Philosophers of science are aware of this problem. Harvey Brown has written widely on the topic, notably in a 2005 paper entitled Einstein’s Misgivings about his 1905 Formulation of Special Relativity. But Brown’s main concern here seems to be with considerations of aesthetics and completeness; he does not seem to regard a constructive theory as an essential component so much as a merely desirable one. And Dennis Dieks has written about “bottom-up” (constructive) and “top-down” (principle) approaches to SR in the context of pluralism – he says that it is a matter of pragmatics, and “there is no uniquely best way of explaining the relativistic effects”.
How, though, would we go about building a constructive theory? I take it that we would need to regard the Lorentz transformations – the equations that relate measurements by different observers to one another – as true only of elementary particles (atoms? electrons?) and then build a slightly more complicated model consisting of two particles bound together (a molecule) and work up from there. (Even this would be verging dangerously on over-simplification, since an atom can absorb a mechanical impact by a process of excitation, which, for completeness, should also be built into the model).
But hold on a minute. Can we even assume the Lorentz transformations hold for atoms? The classic derivation involves one observer sending a light signal to another observer, moving at a constant speed relative to the first observer, and the second observer reflecting the signal back to the first observer who then records the time at which the reflected signal arrives. But you can’t just “reflect” light from individual atoms or electrons – the incident photon will transfer momentum to the “observer”, which is then no longer moving in the same inertial frame, and it is not clear that the photon will simply “bounce back”. In fact you probably need to involve quantum mechanics. So this would be a decidedly non-trivial exercise.

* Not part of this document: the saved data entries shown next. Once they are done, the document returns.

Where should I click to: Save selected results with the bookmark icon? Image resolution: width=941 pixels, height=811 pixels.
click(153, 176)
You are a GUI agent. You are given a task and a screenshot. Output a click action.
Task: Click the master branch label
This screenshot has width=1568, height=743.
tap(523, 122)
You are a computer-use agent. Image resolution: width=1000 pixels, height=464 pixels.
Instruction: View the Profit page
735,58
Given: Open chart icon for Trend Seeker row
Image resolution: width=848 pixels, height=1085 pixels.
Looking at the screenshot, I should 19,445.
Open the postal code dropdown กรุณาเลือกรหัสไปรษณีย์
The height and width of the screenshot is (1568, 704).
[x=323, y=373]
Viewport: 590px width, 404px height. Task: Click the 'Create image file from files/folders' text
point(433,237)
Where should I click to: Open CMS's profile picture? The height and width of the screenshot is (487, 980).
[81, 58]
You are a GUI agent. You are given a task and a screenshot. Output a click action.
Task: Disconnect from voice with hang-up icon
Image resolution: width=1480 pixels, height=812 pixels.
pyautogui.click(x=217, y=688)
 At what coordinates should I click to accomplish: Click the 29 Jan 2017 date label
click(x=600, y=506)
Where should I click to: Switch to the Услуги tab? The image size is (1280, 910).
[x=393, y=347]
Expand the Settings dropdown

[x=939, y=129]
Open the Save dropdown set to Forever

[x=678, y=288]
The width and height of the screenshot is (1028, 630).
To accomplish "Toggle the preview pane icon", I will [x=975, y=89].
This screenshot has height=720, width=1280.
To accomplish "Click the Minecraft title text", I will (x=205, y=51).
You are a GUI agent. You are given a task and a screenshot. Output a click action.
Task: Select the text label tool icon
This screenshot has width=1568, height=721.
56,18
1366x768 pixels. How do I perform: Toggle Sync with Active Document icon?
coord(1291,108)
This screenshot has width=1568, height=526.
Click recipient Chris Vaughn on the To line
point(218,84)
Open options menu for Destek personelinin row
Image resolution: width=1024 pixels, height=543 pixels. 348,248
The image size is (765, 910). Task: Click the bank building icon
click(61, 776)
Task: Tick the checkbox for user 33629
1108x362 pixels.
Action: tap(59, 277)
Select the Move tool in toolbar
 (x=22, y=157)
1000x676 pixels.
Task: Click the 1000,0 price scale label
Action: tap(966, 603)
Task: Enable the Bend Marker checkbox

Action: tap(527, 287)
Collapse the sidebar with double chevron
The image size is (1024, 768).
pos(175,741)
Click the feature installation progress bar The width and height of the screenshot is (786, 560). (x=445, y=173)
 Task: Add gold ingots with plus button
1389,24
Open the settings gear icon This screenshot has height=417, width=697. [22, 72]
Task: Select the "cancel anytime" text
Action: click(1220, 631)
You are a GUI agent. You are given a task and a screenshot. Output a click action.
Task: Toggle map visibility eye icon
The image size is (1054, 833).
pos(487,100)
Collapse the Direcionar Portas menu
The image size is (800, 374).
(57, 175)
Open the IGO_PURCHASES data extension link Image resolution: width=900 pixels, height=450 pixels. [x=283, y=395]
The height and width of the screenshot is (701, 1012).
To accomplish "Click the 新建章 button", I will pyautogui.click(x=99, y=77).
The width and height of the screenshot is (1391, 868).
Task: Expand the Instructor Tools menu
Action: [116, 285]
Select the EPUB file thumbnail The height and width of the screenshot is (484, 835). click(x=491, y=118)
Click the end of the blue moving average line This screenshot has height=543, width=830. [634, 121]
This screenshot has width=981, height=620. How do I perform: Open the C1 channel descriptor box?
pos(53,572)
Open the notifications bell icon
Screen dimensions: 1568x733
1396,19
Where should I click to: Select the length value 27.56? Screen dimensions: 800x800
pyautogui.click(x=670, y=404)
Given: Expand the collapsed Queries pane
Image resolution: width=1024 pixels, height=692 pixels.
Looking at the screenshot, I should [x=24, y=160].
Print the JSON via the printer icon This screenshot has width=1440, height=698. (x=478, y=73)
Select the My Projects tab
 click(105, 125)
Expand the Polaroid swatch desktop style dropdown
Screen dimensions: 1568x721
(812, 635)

And yet one thing we can be fairly sure about is that SR does work at the sub-atomic scale. The effect of time dilation (a consequence of the theory) on the lifetimes of muons has been well researched, and found to be consistent with SR – in fact it was probably the first experimental verification of the theory. But I for one would want a lot more convincing that we can justify the applicability of the full theory at this level.